40 pieces of sushi

Individually, each piece is enjoyable. Collectively, they are nearly unbearable.

Be prepared to eat:
• 8 pieces of spicy tuna maki
• 5 pieces of big (I mean sand-dollar sized) tempura maki
• 5 pieces of crabean maki
• 8 pieces of southern-fried California roll
• 5 pieces of futomaki
• 2 tuna nigiri
• 2 salmon nigiri
• 2 butterfish nigiri
• 2 tamago nigiri
• 1 wasabi tobiko

To compete:
The final contest is Monday, March 26, from 5 to 8 p.m. at all three Kanki locations (see Related Locations below).

I just ate the most expensive free meal in town. “You’ve just got to get it in your mouth by the time the clock hits zero, and then you have to swallow it,” said Kanki restaurant manager Rick Stanford, coaching me on the 40 Pieces of Sushi in 40 Minutes Challenge. With that, he clutched a digital timer, peered at my plate and counted down the last few seconds.

Fighting my gag reflex, I shoved the remaining rice pellet into my mouth and chewed indefinitely, hoping for the grains to dissolve.

I should have known it would come to this.

Before competing, I had signed a three-page waiver and medical release form that stated in part: “Contestant acknowledges that there are risks of personal injury, illness and possible loss of life, and risks of damage to or loss of personal property, which may result from participating in this contest. Contestant voluntarily enters Kanki Japanese House of Steaks and Sushi Sushi Challenge and assumes all of these risks.”

Once I knew the risks, then I had a strategy: Eat the biggest pieces first and the deep-fried pieces second. Leave the nigiri, the cleanest tasting and most enjoyable pieces, for last. And most critically, order ice water and hot green tea to alternate temperatures and coax the fish down the gullet.

Of the 10 people who attempted to conquer the sushi contest that night, only three prevailed, and two of them have the last name Schwartz.

My brother paced himself and finished with 15 minutes to spare. But a gentleman with a ballooning belly threw in the white napkin after 32 pieces and quickly declined a to-go box. He didn’t want to hear the word sushi for a month, he said, let alone eat another piece.

A man seated at the bar opted to ignore his egg allergy and suck down the tamago (egg) nigiri when told no substitutions were allowed.

The meal costs $40 if you falterfailing to finish all 40 pieces in the time allotted, or, as the contest rules read, “vomiting or regurgitating during or immediately after the 40 minutes.”

How soon is “immediately”? Moments after I completed swabbing the sushi boat deck, I ran to the bathroom and put my face in the sink. I looked up, sweaty and queasy, and thought, “This is the face of a sushi contest winner.”

Lesson learned: A solo boat ride can cause seasickness, but a solo sushi boat attempt is far more offensive to the stomach.

So I emerged victorious, a highly relative term considering basic survival would qualify, and the meal was on the house.
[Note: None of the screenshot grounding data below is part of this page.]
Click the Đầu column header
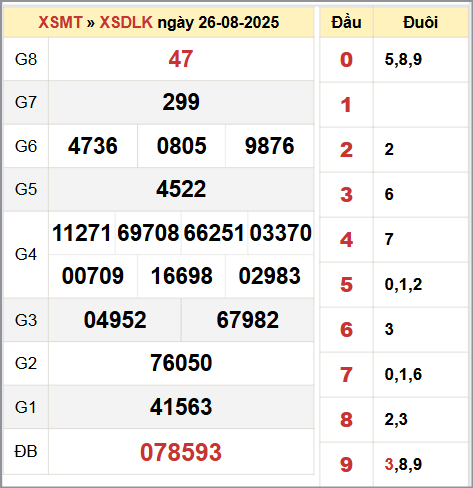 [346, 22]
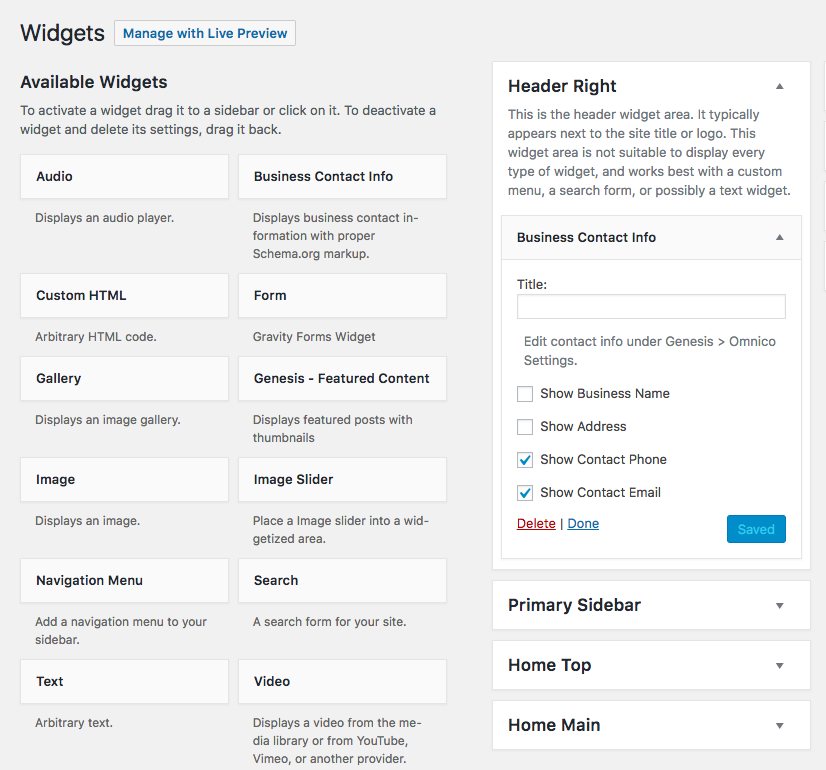Image resolution: width=826 pixels, height=770 pixels.
Task: Delete the Business Contact Info widget
Action: click(536, 524)
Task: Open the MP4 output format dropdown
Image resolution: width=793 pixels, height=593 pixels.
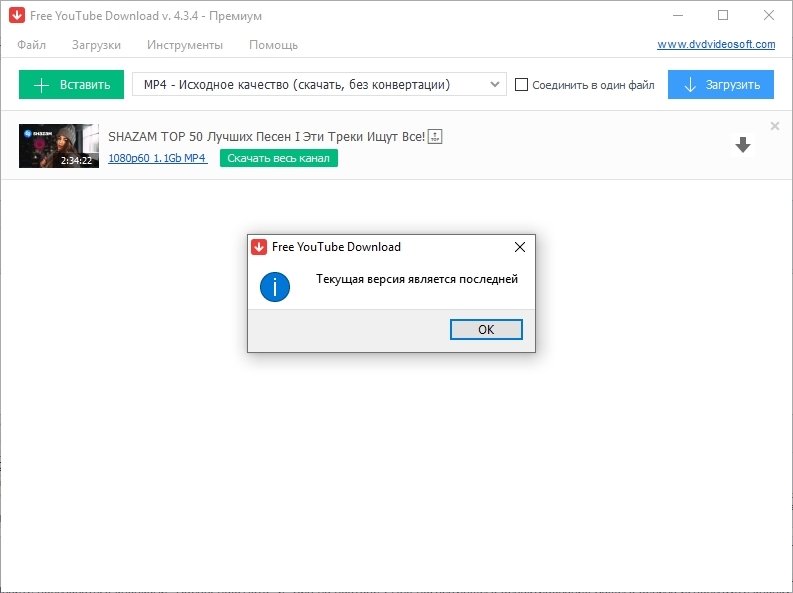Action: pos(319,85)
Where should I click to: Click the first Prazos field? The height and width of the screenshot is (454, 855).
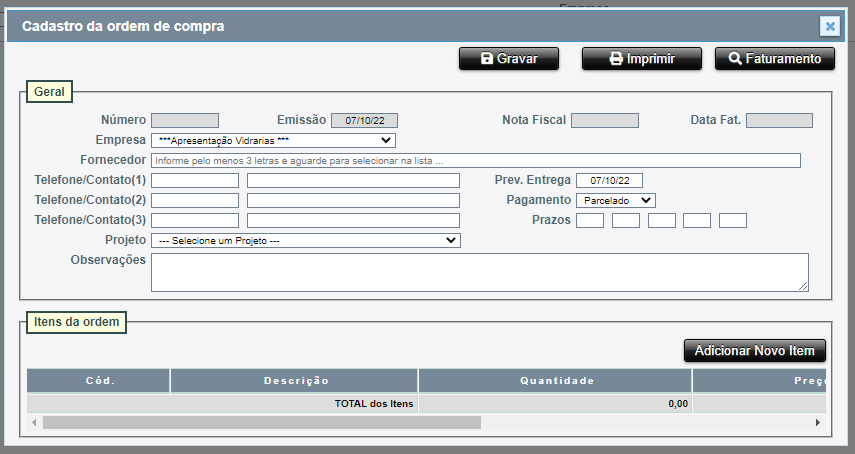click(x=590, y=221)
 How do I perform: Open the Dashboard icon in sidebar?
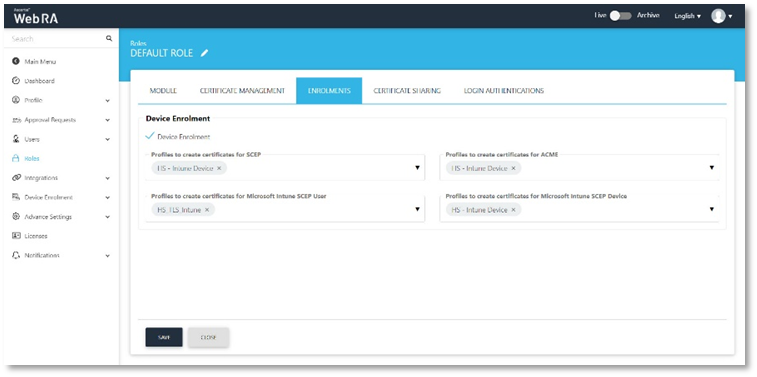point(15,81)
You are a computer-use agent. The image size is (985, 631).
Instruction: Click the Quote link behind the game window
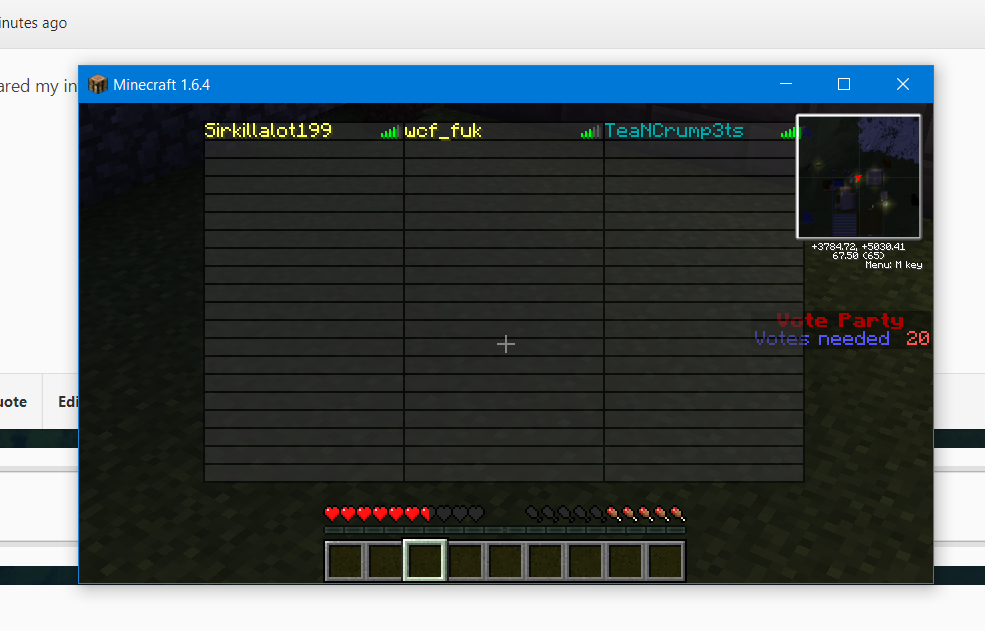click(x=12, y=402)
I also won a shirt emblazoned with “sushi freak” in hot pink, the color of choice for sushi gluttons, apparently. The other fish-filled phenom, to whom I wasn’t related, lamented that he had to settle for a 2XL, the largest size, but it was still too snug.

“I guess I’ll just have to wear it at the beach,” he said.

The beach is the only place I plan on seeing raw fish for a while.

Correction (March 21, 2012): The print version of this story omitted “2 salmon nigiri” from the list of 40 pieces of sushi.

This article appeared in print with the headline “Bust a gut.”